PROBLEM TO WORK ON: Copy each line of the material below that includes the string "picker".

---*---

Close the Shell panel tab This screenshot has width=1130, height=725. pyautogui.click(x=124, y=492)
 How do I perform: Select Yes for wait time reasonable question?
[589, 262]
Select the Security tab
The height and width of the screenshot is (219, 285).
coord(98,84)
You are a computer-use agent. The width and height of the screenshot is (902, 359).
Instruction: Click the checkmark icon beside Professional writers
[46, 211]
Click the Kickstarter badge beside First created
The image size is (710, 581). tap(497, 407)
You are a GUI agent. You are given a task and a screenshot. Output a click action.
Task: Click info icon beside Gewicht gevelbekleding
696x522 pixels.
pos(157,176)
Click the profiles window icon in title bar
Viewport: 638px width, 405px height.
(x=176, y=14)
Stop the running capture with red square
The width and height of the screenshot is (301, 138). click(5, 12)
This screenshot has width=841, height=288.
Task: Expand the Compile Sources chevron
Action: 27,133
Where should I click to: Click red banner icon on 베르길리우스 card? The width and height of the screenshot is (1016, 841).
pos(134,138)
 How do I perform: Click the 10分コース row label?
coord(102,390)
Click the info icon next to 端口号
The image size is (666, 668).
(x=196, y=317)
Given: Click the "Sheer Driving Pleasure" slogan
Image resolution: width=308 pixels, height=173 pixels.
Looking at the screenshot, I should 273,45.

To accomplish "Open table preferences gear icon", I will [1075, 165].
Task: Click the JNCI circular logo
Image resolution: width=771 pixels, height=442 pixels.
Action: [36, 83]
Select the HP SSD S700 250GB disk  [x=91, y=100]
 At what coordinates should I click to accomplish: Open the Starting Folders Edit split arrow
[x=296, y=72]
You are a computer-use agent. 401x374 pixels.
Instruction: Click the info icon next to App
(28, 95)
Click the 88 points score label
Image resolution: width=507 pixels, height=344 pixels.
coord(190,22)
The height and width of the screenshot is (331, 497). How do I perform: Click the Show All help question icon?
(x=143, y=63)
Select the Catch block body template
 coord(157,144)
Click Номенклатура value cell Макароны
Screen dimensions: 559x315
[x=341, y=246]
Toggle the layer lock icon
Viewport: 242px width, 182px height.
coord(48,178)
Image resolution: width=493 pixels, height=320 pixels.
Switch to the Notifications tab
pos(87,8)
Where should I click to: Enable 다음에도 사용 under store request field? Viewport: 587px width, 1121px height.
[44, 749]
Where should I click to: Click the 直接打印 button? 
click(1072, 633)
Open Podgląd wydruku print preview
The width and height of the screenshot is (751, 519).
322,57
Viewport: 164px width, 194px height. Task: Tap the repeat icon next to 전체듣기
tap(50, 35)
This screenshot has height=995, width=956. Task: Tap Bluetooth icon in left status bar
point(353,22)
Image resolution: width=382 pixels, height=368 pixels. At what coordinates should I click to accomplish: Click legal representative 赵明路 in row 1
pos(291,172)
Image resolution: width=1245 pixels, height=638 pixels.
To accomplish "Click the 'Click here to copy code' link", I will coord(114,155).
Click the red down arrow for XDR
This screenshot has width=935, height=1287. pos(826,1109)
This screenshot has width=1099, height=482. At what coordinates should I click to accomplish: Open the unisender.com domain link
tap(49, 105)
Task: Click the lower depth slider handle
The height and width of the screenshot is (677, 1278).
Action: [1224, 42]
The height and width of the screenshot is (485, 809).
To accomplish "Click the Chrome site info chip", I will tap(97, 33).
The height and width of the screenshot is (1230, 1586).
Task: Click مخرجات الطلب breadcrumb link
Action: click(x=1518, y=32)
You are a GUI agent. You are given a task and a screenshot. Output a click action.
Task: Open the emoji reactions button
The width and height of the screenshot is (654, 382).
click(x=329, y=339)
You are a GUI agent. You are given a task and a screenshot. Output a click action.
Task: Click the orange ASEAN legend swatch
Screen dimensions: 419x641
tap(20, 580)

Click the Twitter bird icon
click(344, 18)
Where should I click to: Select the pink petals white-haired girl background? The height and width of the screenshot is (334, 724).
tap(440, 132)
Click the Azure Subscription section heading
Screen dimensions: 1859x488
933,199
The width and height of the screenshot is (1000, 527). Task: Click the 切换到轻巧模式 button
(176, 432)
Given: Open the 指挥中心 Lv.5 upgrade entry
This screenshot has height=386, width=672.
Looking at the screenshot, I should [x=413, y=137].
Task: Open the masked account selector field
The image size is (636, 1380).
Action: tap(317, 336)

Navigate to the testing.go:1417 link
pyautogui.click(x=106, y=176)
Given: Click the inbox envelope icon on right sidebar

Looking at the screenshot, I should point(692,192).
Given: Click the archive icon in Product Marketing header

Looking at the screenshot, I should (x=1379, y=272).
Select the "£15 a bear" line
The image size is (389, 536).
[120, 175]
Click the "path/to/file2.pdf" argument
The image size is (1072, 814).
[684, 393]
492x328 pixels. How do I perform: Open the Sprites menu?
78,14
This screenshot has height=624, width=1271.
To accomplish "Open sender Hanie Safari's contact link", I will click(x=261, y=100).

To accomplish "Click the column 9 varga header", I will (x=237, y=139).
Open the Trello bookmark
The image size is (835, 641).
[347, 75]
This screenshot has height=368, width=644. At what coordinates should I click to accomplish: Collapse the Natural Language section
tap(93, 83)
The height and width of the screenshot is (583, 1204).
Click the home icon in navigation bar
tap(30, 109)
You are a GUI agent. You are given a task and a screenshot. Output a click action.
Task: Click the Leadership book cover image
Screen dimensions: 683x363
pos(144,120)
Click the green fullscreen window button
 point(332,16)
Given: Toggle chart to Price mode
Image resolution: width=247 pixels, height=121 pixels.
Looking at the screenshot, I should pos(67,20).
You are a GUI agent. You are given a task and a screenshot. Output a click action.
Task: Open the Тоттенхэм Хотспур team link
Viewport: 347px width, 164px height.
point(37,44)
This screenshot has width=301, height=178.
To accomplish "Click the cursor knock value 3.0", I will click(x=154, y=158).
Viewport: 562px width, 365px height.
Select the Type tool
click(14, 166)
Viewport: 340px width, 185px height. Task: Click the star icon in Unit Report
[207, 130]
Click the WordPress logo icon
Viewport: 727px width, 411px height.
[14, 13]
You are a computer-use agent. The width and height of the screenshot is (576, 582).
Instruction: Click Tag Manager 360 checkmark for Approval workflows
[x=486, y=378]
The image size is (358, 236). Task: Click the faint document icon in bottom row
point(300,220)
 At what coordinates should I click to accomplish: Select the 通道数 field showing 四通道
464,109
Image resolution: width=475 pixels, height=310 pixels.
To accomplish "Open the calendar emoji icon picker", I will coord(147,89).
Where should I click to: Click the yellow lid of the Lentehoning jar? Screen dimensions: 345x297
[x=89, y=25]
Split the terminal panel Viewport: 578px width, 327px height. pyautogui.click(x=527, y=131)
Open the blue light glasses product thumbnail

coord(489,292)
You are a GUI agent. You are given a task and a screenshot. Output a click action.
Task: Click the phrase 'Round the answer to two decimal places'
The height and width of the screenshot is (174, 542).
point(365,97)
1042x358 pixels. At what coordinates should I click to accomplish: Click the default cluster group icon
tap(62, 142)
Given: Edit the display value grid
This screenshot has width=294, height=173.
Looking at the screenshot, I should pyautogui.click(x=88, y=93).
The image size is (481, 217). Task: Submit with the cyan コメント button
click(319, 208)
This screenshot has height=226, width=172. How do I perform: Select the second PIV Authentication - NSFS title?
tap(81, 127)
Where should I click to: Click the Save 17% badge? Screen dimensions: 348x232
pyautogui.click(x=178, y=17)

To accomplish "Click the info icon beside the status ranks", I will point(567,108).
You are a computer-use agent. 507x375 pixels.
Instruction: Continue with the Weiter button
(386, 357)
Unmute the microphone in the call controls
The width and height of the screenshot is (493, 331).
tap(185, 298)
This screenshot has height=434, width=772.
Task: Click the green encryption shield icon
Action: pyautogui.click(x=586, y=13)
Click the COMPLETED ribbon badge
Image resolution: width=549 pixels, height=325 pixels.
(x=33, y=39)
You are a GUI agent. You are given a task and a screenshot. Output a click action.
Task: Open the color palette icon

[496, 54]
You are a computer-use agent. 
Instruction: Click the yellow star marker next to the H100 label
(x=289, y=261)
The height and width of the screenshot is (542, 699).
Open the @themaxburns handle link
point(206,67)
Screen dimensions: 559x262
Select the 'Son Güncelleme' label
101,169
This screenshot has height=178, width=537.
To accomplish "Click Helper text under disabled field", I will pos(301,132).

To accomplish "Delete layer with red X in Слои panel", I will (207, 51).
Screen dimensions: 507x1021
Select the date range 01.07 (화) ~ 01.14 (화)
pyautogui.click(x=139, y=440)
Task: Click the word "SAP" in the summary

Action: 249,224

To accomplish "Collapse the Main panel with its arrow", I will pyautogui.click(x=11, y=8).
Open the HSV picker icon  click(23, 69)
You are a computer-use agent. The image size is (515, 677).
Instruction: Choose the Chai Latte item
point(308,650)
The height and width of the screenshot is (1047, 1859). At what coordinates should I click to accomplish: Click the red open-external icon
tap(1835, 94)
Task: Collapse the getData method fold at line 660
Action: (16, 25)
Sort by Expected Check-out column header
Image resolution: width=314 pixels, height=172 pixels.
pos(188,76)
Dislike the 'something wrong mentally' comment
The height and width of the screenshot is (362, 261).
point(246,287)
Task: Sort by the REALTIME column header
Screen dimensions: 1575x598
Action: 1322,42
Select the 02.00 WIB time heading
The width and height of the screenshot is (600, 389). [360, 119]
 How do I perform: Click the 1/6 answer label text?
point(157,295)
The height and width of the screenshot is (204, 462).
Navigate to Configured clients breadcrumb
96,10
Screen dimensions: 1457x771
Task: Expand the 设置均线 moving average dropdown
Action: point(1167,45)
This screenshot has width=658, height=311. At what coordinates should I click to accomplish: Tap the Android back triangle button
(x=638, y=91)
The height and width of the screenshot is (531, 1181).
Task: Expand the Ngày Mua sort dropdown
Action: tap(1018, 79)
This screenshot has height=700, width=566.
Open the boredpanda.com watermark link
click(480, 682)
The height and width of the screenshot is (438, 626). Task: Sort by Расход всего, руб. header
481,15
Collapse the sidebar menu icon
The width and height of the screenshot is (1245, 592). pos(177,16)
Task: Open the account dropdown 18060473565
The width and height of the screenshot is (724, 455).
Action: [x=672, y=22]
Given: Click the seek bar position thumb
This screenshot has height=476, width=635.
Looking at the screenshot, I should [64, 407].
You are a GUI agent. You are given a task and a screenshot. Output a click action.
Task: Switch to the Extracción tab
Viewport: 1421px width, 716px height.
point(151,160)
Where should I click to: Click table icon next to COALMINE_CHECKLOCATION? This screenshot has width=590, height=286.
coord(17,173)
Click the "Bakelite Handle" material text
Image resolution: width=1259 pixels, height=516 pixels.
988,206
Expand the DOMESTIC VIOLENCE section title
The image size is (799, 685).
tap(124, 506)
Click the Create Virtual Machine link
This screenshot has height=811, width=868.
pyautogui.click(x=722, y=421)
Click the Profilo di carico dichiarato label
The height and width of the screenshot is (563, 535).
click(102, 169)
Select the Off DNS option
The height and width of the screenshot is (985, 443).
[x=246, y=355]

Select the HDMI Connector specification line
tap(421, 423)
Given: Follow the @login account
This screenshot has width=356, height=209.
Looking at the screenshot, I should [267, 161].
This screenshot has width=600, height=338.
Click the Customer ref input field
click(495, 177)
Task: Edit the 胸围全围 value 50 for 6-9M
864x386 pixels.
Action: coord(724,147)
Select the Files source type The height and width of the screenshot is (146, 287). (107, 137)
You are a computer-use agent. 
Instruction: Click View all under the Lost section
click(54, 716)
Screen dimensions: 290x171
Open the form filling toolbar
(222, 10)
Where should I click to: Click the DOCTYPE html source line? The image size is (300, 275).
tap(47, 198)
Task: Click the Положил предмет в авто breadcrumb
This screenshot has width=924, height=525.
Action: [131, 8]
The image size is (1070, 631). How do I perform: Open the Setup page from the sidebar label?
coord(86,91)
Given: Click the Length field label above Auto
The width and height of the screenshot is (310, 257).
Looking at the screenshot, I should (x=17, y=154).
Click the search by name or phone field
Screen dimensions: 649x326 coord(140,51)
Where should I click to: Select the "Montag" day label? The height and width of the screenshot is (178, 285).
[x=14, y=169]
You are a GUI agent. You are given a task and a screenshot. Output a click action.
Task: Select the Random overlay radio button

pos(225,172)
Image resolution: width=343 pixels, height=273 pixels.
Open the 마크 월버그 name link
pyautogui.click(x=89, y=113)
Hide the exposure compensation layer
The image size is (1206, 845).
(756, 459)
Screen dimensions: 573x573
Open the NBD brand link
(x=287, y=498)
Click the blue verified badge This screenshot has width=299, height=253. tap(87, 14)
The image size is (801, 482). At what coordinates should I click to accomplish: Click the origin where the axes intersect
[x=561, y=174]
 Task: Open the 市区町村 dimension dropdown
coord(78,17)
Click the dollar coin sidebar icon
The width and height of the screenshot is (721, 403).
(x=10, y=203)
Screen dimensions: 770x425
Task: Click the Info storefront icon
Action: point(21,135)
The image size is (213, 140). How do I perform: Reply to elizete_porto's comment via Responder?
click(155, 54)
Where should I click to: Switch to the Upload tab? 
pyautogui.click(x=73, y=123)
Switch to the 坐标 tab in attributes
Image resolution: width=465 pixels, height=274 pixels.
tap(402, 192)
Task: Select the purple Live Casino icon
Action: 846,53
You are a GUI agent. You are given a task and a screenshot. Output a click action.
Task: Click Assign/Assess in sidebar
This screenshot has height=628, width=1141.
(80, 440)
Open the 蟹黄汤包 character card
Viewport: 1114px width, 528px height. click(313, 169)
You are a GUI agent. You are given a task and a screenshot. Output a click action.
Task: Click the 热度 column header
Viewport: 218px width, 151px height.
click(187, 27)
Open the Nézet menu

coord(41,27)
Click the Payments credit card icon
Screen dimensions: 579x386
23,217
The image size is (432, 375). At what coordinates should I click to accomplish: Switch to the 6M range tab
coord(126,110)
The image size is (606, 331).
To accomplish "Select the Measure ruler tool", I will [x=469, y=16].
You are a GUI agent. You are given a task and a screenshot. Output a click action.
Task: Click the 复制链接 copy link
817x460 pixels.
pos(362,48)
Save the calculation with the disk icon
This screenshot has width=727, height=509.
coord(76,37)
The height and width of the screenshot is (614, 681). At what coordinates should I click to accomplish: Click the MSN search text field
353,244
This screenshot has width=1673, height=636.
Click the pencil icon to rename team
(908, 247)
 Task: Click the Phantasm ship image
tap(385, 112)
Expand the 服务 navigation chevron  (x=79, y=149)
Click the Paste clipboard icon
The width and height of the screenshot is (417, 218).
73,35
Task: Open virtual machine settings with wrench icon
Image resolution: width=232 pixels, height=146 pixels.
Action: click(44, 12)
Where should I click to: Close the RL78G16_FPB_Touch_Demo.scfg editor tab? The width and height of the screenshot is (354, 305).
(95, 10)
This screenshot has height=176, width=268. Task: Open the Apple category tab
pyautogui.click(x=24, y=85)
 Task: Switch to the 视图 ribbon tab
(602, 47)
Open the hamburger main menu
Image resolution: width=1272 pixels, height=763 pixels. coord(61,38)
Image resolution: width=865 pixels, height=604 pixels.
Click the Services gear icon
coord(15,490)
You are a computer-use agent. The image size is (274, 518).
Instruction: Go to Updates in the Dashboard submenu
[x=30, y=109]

---*---

ANSWER SPACE:
To accomplish "Open the calendar emoji icon picker", I will coord(147,89).
Open the HSV picker icon  click(23, 69)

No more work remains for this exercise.